## TASK STATEMENT
The expected output is the complete listing, unchanged.
== RECORD EXTRACTS ==
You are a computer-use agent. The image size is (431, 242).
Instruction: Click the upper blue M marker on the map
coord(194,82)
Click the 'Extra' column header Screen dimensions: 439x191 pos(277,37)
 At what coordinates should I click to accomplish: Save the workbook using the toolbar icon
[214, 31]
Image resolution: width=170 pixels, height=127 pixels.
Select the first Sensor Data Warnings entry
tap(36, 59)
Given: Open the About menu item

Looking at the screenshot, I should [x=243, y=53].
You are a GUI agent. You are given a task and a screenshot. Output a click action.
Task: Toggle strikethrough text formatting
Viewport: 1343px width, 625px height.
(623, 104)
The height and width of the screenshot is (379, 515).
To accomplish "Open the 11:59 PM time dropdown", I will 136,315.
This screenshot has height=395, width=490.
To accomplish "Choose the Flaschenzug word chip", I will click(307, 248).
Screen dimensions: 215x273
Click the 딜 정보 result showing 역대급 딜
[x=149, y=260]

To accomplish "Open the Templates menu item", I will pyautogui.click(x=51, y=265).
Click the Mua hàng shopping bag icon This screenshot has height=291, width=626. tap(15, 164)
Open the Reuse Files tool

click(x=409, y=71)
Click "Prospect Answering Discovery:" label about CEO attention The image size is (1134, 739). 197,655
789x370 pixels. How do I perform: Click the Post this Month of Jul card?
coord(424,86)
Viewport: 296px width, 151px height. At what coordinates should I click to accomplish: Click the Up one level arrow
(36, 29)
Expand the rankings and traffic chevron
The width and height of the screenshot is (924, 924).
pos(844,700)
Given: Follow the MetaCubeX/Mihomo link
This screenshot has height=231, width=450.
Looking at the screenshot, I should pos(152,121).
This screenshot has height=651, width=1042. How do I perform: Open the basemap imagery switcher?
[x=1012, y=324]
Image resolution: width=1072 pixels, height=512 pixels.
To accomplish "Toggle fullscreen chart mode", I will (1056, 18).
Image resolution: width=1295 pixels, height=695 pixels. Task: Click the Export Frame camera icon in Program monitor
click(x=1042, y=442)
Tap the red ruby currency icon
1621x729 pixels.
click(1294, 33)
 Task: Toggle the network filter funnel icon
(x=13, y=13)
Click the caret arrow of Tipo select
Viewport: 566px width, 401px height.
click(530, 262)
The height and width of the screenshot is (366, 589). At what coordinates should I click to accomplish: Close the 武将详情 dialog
===
## WRITTEN SOLUTION
You are a computer-use agent. The image size is (431, 242).
Instruction: Click the upper blue M marker on the map
coord(194,82)
Click the 'Extra' column header Screen dimensions: 439x191 pos(277,37)
 At what coordinates should I click to accomplish: Save the workbook using the toolbar icon
[214, 31]
Image resolution: width=170 pixels, height=127 pixels.
Select the first Sensor Data Warnings entry
tap(36, 59)
Given: Open the About menu item

Looking at the screenshot, I should [x=243, y=53].
You are a GUI agent. You are given a task and a screenshot. Output a click action.
Task: Toggle strikethrough text formatting
Viewport: 1343px width, 625px height.
(623, 104)
The height and width of the screenshot is (379, 515).
To accomplish "Open the 11:59 PM time dropdown", I will 136,315.
This screenshot has height=395, width=490.
To accomplish "Choose the Flaschenzug word chip", I will click(307, 248).
Screen dimensions: 215x273
Click the 딜 정보 result showing 역대급 딜
[x=149, y=260]

To accomplish "Open the Templates menu item", I will pyautogui.click(x=51, y=265).
Click the Mua hàng shopping bag icon This screenshot has height=291, width=626. tap(15, 164)
Open the Reuse Files tool

click(x=409, y=71)
Click "Prospect Answering Discovery:" label about CEO attention The image size is (1134, 739). 197,655
789x370 pixels. How do I perform: Click the Post this Month of Jul card?
coord(424,86)
Viewport: 296px width, 151px height. At what coordinates should I click to accomplish: Click the Up one level arrow
(36, 29)
Expand the rankings and traffic chevron
The width and height of the screenshot is (924, 924).
pos(844,700)
Given: Follow the MetaCubeX/Mihomo link
This screenshot has height=231, width=450.
Looking at the screenshot, I should pos(152,121).
This screenshot has height=651, width=1042. How do I perform: Open the basemap imagery switcher?
[x=1012, y=324]
Image resolution: width=1072 pixels, height=512 pixels.
To accomplish "Toggle fullscreen chart mode", I will (1056, 18).
Image resolution: width=1295 pixels, height=695 pixels. Task: Click the Export Frame camera icon in Program monitor
click(x=1042, y=442)
Tap the red ruby currency icon
1621x729 pixels.
click(1294, 33)
 Task: Toggle the network filter funnel icon
(x=13, y=13)
Click the caret arrow of Tipo select
Viewport: 566px width, 401px height.
click(530, 262)
The height and width of the screenshot is (366, 589). At what coordinates should I click to accomplish: Close the 武将详情 dialog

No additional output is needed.